Pacing the stage without a prepared text and raising his voice to a shout at times, he vowed to campaign and govern as a colourful teller of difficult truths, even if “it makes you cringe every once in a while.”

“I am not running for president of the United States as surrogate for being elected prom king of America,” Christie said inside the gymnasium at the high school where he was president of his class all three years.

“I am not going to be the most popular guy who looks into your eye every day and says what you want to hear,” he continued.

Trying to claw his way back to the top of the Republican field, Christie took a pointed swipe at his rivals who are in the US Senate, like Marco Rubio and Ted Cruz, who have never run a state government.

“Unlike some people who offer themselves for president in 2016, you won’t have to wonder whether I can do it or not,” he said, invoking the “economic calamity” he said he inherited in 2010 and the “unprecedented natural disaster,” Hurricane Sandy, that he weathered as governor.

But he reserved his deepest disdain for Congress and for the president’s stewardship of foreign affairs, and extended that critique to President Barack Obama’s former secretary of state.

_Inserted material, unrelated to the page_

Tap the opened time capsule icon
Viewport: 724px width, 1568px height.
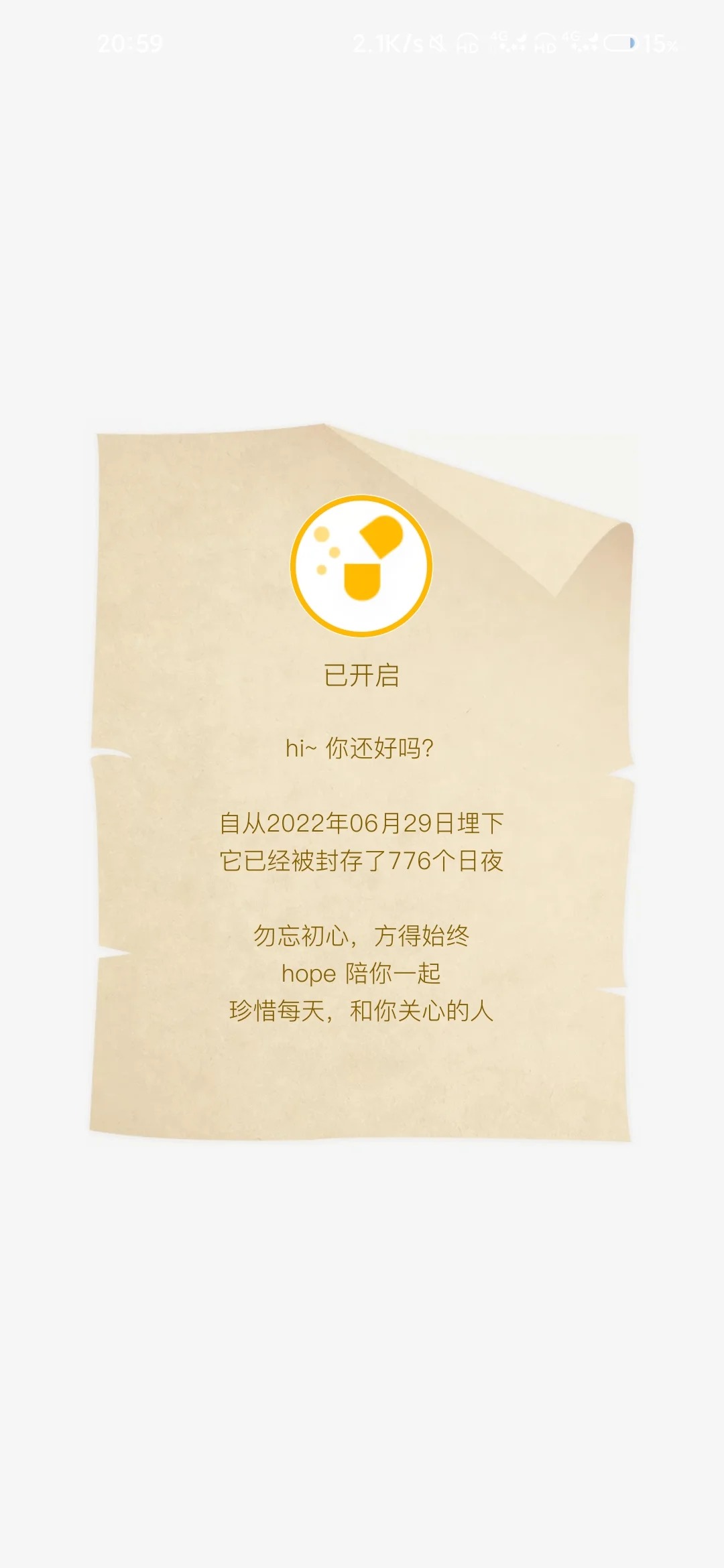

“After seven years of a weak and feckless foreign policy run by Barack Obama, we better not turn it over to his second mate, Hillary Clinton,” Christie said.

Still, he blamed both parties for dysfunction and gridlock in Washington. “If Washington and Adams and Jefferson believed that compromise was a dirty word, we’d still be under the crown of England,” he said.

Christie, whose dazzling rise as a national Republican in his first term was matched only by his spectacular loss of stature at home in his second, entered the presidential race bearing little resemblance to the candidate he once expected to be.

The economic recovery he promised has turned into a cascade of ugly credit downgrades and anaemic job growth. The state pension system he vowed to fix has descended into a morass of missed payments and lawsuits. The administration he pledged would be a paragon of ethics has instead conspired to mire an entire town in traffic and the governor’s office in scandal.

Three and a half years ago, Christie seemed such an antidote to all that ailed the Republican brand that senior figures in the party pleaded with him to run for president as a substitute for the eventual nominee, Mitt Romney.

But now, a staggering 55 per cent of Republican primary voters say that they cannot envision voting for Christie, according to an NBC-Wall Street Journal Poll. The only candidate less palatable: Donald J. Trump, the bombastic developer-turned-reality television star.

With two pillars of his presidential run — his record and his judgement — looking wobbly, Christie must now build a campaign around his most raw and prodigious asset: his personality, a magnetic mix of quick-witted charm, insult-trading banter, vulnerability, empathy and effrontery.

Christie, 52, honed his political technique, and developed a YouTube following, during a remarkable run of 137 town hall-style meetings across New Jersey. Not surprisingly, he plans to put the town hall meeting at the centre of his candidacy — and to put his hopes in a state, New Hampshire, that is famed for its own town hall meetings.

He is forgoing the customary tour of early-voting states that usually follows a formal announcement, aides said. Instead, Christie will plant himself in New Hampshire for a week, holding one town hall after another.

Such single-mindedness belies the serious and stubborn vulnerabilities of his campaign.

As a centrist candidate from the Northeast, he would have a difficult path to the Republican presidential nomination under the best circumstances. And circumstances are anything but optimal for him: He faces a wide field of candidates, including several who are better financed and beloved by mainstream donors (Jeb Bush), hold greater appeal to conservative voters who dominate the primary process (Scott Walker), are agile public speakers with persuasive biographies (Rubio), or are better liked by Republican voters (all of the above).